■ **What the exercise asks**
Scan the material below for "Task", then return each line that contains it.

■ **Input data**
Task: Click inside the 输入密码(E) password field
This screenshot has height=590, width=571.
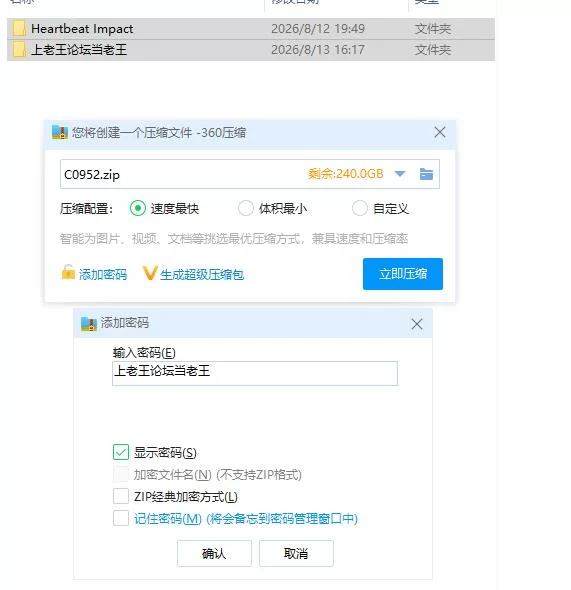Action: click(255, 373)
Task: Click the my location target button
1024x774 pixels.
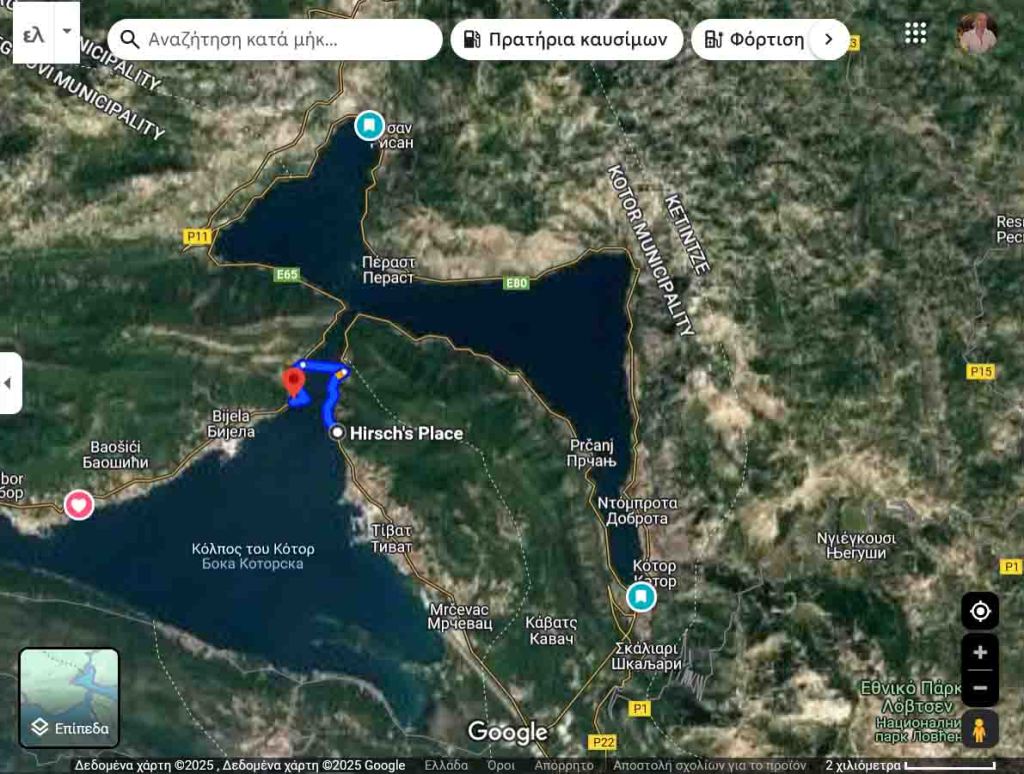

■ **Result for this exercise**
Task: Click inside the 输入密码(E) password field
Task: Click the my location target button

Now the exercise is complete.